Los terremotos siguen siendo todavía en el siglo XXI un fenómeno natural conocido pero difícilmente predecible, por lo que se puede hacer poco o nada por evitarlos. Ahora bien, en el presente por lo menos conocemos su origen y podemos prevenir sus daños, construyendo edificios más resistentes a sus efectos.
Sin embargo en la Edad Moderna, sí que existía una explicación sobre ellos, pero no científica sino dogmática. Los terremotos eran fruto de un castigo divino y, por tanto, sí existía un remedio sobrenatural para frenarlos: persistir en la moral pública y realizar grandes actos de redención. En estas líneas vamos a analizar las actitudes públicas ante tres de estos terremotos: el de 1651 en Guatemala, el de 1504 en el reino de Sevilla y el de 1811 en Venezuela.
El primero de ellos, el llamado terremoto de Carmona (Sevilla) de 1504, hizo grandes estragos en buena parte de Andalucía Occidental. En Sevilla, contaba Diego Ortiz de Zúñiga, que la sacudida fue tan grande que parecía quererse acabar el mundo (III, 192). Y es que coincidieron tres agentes naturales: tempestad, huracán y terremoto, lo que provocó la ruina de cientos de edificios en la ciudad. Según Ortiz de Zúñiga la sacudida fue tan intensa que se balancearon las torres de las iglesias y tañeron sus campanas. El crujido de los edificios, la fuerza del temporal, el repique de campanas y los gritos estremecedores de la gente se unió en un escenario dantesco por lo que no extraña que pensaran que el fin de los tiempos se acercaba de manera irremediable. ¿Y qué actitud adoptaron? Tras los sucesos quedó la ciudad atemorizada por sus grandes pecados y sacaron en rogativa a la Virgen de los Reyes, durante varios días seguidos, en dirección a distintos templos de la ciudad. ¿Y quiénes podían ser los posibles culpables? Según Ortiz de Zúñiga, las rameras y los amancebados. Lo de siempre, buscaron algunos chivos expiatorios. A las primeras se les ordenó acudir a escuchar el evangelio con todo fervor, y a los segundos se dispuso su castigo, sin respeto de clases.

### Datos mostrados
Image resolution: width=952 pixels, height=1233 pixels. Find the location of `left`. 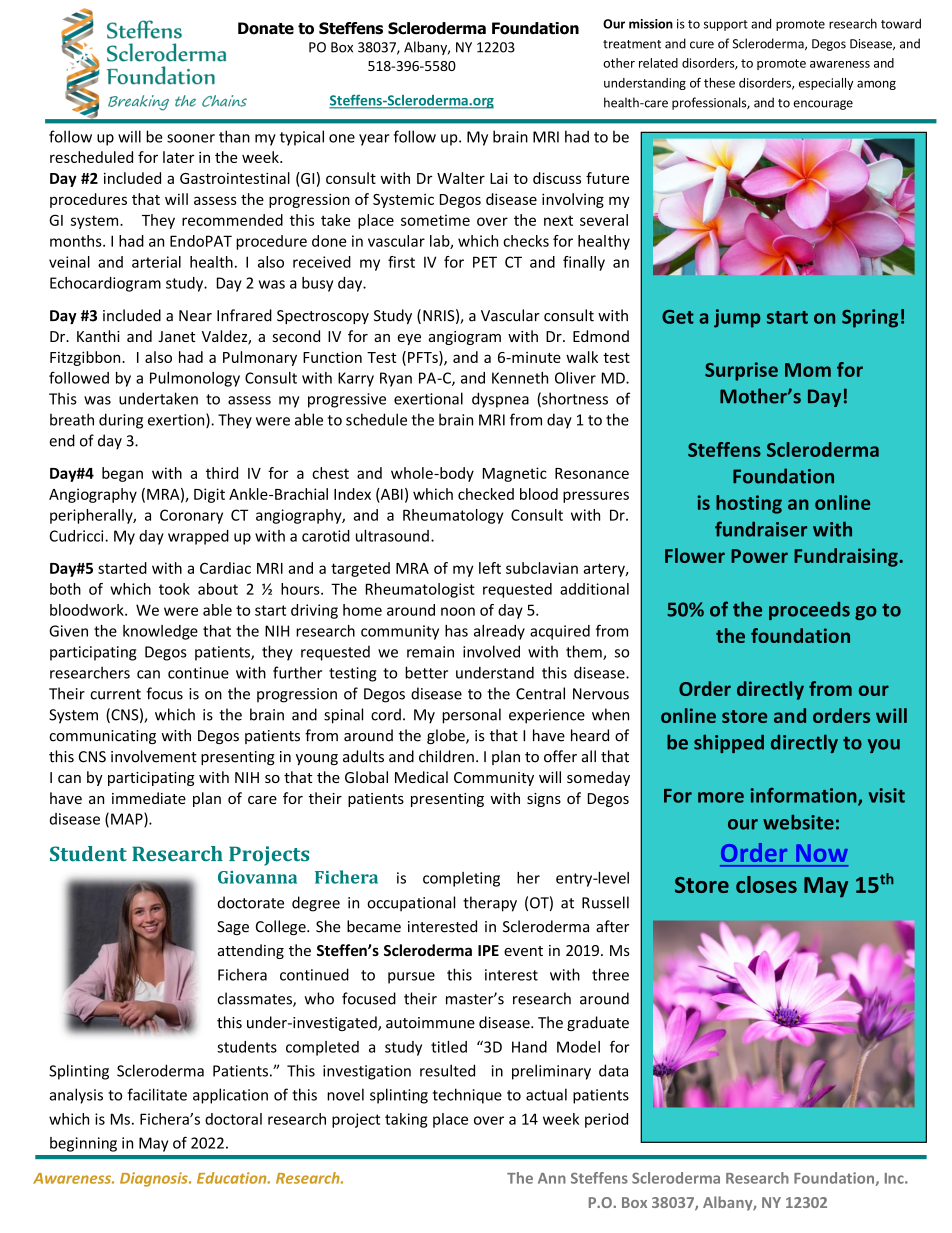

left is located at coordinates (490, 568).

### Retos
1. ¿Qué elementos se unieron, según el texto sobre los terremotos, en el escenario dantesco de Sevilla en 1504? Enuméralos todos.
2. ¿Concuerdan con el texto sobre los terremotos estas afirmaciones? Responde sí o no a cada una y cita las palabras decisivas.
(a) El terremoto de 1504 causó daños en buena parte de Andalucía Occidental.
(b) La Virgen de los Reyes salió en rogativa un solo día.
(c) El castigo a los amancebados dependió de su clase social.

### Soluciones por tarea
1.
- El crujido de los edificios
- La fuerza del temporal
- El repique de campanas
- Los gritos estremecedores de la gente

2.
(a) Sí: «hizo grandes estragos en buena parte de Andalucía Occidental».
(b) No: «durante varios días seguidos».
(c) No: «sin respeto de clases».